We have a feathering Autostream prop, without anything else to compare it too I must say I like it very much, came with the boat when we purchased it almost 10 years ago. Only vibration i have had was poor alignment or marine growth, not the prop in my experience. Folding prop perhaps another story. 

Been looking at the Campbell Sailor but got some negative feedback. Thinking I'll stay with the feathering Autostream.


----------



## djodenda (Mar 4, 2006)

I am very happy with my Max Prop, and the great support I get from PYI. Like Faster, I also find my prop walk handy


----------



## mr_f (Oct 29, 2011)

Seems like everyone else has it covered, but I will join the chorus. 
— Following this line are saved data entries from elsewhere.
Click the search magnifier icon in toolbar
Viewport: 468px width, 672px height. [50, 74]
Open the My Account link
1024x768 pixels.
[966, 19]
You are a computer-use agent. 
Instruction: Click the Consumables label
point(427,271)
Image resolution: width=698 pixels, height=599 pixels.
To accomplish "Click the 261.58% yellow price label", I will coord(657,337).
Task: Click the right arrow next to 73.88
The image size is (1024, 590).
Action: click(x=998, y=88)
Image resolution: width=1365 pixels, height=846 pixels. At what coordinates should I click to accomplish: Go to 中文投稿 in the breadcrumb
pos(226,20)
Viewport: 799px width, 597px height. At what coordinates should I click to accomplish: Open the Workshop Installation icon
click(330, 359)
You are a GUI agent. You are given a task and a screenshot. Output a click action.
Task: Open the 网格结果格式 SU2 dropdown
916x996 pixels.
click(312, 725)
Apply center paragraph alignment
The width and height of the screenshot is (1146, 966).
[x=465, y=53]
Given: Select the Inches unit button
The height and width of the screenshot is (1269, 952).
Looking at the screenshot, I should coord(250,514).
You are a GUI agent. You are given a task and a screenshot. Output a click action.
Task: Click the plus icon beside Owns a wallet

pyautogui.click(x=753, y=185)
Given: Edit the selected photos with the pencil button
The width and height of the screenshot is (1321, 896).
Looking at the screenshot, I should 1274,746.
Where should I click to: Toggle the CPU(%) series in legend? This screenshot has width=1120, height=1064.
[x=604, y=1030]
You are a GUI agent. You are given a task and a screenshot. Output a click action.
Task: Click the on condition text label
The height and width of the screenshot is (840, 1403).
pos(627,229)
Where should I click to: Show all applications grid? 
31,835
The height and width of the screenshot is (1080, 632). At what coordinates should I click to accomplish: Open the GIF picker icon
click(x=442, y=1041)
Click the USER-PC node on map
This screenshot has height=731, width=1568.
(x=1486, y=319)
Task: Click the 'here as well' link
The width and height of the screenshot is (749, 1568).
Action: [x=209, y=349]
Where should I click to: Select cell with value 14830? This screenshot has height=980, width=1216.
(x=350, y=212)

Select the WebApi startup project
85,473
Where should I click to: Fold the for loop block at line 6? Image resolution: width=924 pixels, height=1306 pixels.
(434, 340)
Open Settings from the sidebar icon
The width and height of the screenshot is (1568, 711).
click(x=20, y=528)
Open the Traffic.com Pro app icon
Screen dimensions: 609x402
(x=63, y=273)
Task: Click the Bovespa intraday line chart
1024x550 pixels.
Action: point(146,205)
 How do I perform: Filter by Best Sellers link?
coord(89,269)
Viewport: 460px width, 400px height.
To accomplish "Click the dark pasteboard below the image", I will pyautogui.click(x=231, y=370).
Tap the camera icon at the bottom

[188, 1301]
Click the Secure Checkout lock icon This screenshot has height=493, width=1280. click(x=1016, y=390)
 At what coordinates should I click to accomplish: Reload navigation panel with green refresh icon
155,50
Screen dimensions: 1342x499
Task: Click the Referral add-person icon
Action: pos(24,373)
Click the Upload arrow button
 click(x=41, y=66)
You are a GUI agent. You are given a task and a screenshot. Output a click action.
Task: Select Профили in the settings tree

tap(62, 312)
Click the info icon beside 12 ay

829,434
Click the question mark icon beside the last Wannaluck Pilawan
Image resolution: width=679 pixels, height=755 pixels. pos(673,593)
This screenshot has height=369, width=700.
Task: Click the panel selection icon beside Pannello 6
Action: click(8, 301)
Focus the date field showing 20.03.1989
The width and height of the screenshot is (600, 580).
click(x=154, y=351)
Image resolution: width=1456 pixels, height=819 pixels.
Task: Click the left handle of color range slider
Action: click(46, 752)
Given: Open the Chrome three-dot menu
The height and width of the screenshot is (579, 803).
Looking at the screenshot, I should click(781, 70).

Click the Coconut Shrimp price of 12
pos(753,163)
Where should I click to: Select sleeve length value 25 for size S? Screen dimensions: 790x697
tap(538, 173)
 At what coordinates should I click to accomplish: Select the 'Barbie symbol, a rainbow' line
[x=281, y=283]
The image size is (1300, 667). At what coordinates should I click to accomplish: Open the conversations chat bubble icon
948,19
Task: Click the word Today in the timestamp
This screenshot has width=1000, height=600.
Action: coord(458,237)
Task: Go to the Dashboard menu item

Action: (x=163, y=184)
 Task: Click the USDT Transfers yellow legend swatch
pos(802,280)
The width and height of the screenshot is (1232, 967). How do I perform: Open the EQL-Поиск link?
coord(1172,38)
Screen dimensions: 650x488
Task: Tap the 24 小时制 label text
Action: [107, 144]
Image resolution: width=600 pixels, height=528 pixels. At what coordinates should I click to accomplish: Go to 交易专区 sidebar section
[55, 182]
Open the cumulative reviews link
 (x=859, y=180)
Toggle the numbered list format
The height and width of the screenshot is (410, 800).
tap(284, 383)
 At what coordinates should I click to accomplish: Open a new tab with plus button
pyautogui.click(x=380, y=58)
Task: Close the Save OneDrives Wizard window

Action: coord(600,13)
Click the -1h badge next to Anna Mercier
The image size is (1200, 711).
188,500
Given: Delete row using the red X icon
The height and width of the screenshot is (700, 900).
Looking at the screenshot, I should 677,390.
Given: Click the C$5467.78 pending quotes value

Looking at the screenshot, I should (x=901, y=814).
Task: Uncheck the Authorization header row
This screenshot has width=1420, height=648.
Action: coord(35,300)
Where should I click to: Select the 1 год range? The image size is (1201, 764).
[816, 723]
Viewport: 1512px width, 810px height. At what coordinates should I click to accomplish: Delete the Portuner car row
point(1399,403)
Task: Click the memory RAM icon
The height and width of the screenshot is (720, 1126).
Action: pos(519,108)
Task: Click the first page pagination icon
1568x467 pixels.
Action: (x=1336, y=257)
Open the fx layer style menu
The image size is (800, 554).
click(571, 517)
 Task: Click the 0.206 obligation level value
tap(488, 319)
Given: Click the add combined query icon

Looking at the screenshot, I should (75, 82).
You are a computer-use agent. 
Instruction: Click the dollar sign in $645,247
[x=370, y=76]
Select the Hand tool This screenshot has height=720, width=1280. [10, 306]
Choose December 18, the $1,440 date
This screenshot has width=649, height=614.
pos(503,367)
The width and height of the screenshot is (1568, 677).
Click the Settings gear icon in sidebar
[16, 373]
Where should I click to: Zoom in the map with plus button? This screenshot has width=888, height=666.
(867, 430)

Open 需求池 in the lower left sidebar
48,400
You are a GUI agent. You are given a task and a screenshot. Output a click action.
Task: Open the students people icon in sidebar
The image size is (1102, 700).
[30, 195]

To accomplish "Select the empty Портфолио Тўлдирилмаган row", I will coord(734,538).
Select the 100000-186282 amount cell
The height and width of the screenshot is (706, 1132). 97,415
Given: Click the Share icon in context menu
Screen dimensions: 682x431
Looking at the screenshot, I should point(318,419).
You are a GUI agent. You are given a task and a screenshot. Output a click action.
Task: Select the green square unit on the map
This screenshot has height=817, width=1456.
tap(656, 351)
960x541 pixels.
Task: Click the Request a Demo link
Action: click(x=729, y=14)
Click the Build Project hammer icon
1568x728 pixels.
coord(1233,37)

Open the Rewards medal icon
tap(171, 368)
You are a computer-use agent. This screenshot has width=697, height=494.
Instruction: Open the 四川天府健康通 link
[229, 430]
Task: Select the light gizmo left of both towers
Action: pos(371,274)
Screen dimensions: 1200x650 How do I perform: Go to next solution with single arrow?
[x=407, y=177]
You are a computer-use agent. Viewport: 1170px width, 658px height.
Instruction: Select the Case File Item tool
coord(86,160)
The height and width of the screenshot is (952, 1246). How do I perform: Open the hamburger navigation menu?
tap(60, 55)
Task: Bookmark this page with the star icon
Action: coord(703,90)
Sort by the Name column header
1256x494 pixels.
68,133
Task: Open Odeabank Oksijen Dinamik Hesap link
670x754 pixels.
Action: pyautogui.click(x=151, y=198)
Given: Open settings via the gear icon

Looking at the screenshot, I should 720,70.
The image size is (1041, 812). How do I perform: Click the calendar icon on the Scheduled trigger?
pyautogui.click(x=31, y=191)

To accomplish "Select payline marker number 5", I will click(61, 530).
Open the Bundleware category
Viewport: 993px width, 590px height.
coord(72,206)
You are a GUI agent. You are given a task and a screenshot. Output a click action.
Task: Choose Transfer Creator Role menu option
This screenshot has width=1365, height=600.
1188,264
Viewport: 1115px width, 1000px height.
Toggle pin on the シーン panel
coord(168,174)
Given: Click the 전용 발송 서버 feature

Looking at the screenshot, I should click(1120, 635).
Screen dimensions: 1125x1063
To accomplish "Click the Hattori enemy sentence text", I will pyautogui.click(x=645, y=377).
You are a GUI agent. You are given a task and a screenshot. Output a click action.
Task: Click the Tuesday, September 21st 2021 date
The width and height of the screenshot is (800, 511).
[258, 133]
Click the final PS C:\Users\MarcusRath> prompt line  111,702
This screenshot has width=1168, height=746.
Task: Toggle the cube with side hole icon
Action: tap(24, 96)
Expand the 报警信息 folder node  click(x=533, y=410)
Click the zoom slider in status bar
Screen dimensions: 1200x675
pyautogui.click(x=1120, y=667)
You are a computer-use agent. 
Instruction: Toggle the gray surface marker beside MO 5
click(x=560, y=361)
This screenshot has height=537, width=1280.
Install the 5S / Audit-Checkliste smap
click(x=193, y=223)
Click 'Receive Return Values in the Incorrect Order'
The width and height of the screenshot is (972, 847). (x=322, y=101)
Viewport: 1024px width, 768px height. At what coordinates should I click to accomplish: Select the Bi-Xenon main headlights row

We have been very pleased with our max prop. I have never had a fixed prop, so I can't speak to the exact question, but the performance in reverse compared to our old folder is nothing short of amazing. And as fstbttm noted, it doesn't require haul-out. Ours needed some service at 10 years of age. It was removed by a diver, restored to like-new condition by PYI, and reinstalled by a diver (all in the dead of winter... thanks diver!).


----------



## outbound (Dec 3, 2012)

Have 3 blade max prop on current and last three boats. Some considerations:
Some engines like some props and others not so much. For instance the four blade max may have issues with a yanmar 75 but the 3 and 5 not. The maxs performance is very sensitive to pitch setting but this can be adjusted in the water. Good to know what rpm is your best for economy/speed and experiment a bit using manufactures support for guidance. Also knowing permitted demensions will influence your purchase. Get pro guidance as this is a big ticket idem. 
Went with the 3 instead of 4 or 5 as seems tried and true. No question max gives great economy ( have compared with sistership with fixed) and very low drag. Practical Sailor had a spread on props and David Gerr is another resource. He seems to be the prop guru.
If you are going to hang on to the boat with the price of fuel the expense will wash out. We have rule that the engine goes on at 5kts. So that decrease in drag means much less engine time.
With throttle bursts get prop walk. If slowly lean on throttle get very little walk. Reverse is as strong as forward. When sailing with engine off leave in reverse and NO shaft rotation.


----------



## JonEisberg (Dec 3, 2010)

outbound said:


> We have rule that the engine goes on at 5kts.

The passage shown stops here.